Beverly - Jul 11, 2009 9:29:37 am PDT #712 of 1103
Days shrink and grow cold, sunlight through leaves is my song. Winter is long.

Jayne is so hard to get, beyond the surface caricature. He's a puzzle, is Jayne, if you accept there *is* more to him than surface.

I'd buy this version.


erikaj - Jul 11, 2009 9:54:00 am PDT #713 of 1103
Always Anti-fascist!

Yeah, and I didn't really *get* FF till I saw it in a bunch together.


SailAweigh - Jul 11, 2009 2:05:36 pm PDT #714 of 1103
Nana korobi, ya oki. (Fall down seven times, stand up eight.) ~Yuzuru Hanyu/Japanese proverb

That was the most awesome Jayne voice. And pairing him with Delirium is genius.


Anne W. - Jul 11, 2009 2:12:26 pm PDT #715 of 1103
The lost sheep grow teeth, forsake their lambs, and lie with the lions.

One thing I love is how the expected Endless matchups for Jayne and River were reversed. Reversed, but so very, very fitting, and far more satisfying than the other way 'round would have been.


Fay - Jul 11, 2009 7:12:57 pm PDT #716 of 1103
"Fuck Western ideologically-motivated gender identification!" Sulu gasped, and came.

Thank you! Glad it worked! It's funny - hardly anyone reads the Sandman crossover fics, and there are precious few comms (although I there really REALLY should be an archive called Matthew's Library, or The Library of Dream or something, where all the various Sandman Crossover Fics could be posted. If I were an archive-making sort, I'd so do that) - but, honestly, this is one of my very favourite kinds of fic. Sandman crossovers for the win! Such a fun way of having two great tastes that taste great together - it's the Little Black Dress of fandoms.

(I kind of wish I'd paired up Desire and Zoe, now, which was my first thought, because I'm sad there isn't a Zoe one. BUT it has been pointed out to me that there are other people in the Endless 'verse with whom one could pair up characters, so now I do have a Cunning Plan for Zoe, and a Cunning Plan for Simon too.)


Fay - Jul 11, 2009 10:38:27 pm PDT #717 of 1103
"Fuck Western ideologically-motivated gender identification!" Sulu gasped, and came.

Aaaand now for something completely different.

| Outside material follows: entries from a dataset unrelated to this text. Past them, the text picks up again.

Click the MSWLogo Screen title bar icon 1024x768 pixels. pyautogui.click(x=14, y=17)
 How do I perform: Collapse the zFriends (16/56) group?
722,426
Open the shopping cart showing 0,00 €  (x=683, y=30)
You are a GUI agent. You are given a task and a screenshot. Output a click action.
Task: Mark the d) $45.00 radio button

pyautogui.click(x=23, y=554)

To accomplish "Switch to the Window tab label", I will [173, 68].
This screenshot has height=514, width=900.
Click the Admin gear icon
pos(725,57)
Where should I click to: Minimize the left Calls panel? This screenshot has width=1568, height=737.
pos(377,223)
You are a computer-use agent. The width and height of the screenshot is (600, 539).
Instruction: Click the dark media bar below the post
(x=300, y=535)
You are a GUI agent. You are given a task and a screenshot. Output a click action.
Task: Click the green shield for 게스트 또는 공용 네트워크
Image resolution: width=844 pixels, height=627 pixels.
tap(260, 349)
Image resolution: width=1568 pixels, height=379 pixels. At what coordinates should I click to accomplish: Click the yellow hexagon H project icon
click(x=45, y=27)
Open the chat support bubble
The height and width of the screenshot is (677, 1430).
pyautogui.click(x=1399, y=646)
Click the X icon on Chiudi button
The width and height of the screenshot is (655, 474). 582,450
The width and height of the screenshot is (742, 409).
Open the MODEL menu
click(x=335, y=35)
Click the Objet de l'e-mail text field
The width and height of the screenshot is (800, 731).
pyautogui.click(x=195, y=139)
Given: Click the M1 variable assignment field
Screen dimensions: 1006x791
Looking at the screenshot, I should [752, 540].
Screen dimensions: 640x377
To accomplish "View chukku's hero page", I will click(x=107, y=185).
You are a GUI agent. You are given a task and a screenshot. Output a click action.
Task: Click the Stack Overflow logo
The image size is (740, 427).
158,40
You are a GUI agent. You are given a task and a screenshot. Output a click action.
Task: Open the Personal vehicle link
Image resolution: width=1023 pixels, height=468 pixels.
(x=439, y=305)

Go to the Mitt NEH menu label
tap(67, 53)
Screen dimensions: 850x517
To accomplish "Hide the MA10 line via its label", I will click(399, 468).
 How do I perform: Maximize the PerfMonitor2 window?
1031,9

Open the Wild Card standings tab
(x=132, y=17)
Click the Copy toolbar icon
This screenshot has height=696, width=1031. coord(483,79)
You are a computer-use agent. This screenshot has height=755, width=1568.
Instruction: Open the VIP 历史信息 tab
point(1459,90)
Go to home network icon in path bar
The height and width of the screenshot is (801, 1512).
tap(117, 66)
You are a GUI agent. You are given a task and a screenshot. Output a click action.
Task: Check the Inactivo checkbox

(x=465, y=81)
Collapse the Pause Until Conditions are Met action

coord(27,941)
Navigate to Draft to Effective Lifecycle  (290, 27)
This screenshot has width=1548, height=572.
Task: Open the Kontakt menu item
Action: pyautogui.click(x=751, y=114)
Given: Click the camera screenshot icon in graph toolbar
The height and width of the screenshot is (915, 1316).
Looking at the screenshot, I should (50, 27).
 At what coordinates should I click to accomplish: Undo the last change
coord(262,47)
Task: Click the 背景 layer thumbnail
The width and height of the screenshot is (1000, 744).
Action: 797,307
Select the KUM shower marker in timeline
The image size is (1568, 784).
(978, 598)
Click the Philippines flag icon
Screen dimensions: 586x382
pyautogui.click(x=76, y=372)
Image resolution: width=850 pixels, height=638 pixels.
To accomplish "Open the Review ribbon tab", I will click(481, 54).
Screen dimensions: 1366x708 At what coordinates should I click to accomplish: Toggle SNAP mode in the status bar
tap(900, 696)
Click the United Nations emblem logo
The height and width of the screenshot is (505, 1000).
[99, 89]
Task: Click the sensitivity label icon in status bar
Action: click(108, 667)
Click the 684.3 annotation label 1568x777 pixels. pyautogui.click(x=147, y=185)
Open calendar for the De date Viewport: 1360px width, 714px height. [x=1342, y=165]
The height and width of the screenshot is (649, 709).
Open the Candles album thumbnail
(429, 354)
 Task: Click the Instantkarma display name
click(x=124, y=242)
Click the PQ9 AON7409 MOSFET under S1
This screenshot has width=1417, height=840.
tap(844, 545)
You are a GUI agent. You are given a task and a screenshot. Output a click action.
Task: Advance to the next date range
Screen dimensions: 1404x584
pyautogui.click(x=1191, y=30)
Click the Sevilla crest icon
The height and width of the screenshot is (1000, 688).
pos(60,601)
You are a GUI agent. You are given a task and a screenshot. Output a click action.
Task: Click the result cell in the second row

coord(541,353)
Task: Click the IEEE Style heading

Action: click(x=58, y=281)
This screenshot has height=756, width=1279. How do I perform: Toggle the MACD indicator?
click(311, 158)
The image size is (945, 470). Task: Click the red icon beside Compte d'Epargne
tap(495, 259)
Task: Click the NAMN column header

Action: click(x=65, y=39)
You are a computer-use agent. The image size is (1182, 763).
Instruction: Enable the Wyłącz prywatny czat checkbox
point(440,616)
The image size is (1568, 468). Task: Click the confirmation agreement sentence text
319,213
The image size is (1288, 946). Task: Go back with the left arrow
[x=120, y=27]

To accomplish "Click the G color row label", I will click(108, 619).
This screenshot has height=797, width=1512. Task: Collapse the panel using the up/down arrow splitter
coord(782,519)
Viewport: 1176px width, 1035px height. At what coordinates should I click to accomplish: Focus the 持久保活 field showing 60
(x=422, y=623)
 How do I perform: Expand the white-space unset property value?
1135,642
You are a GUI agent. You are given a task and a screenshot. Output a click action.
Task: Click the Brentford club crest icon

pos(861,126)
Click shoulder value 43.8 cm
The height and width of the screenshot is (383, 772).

I'm doing the Cliche_Bingo Challenge on LJ, and I'm counting the Sandman/Firefly sequence as one square ("Fusion with another fandom"). This is my entry for "Kidfic":

ROLE MODEL

cliché bingo #2: Kidfic

“Damn it, Jim, I'm a doctor, not a nanny!”

Jim's smile is ingratiating, and he's wrapped McCoy around his little finger enough times before now – but apparently the good doctor is still kind of pissy about that business with Nurse Chapel in the transporter room last week, because his glower doesn't let up one jot, even when Jim breaks out the dimples and the puppydog eyes.

“Aw, c'mon, Bones,” he says, keeping his voice low and glancing over at the slumbering little lump on the bed behind them. “What do I know about kids?”

McCoy looks completely unsympathetic. “Then you shouldn't have offered. Don't look at me like that – this job is all yours, Captain. You made the offer, you get to do the deed.”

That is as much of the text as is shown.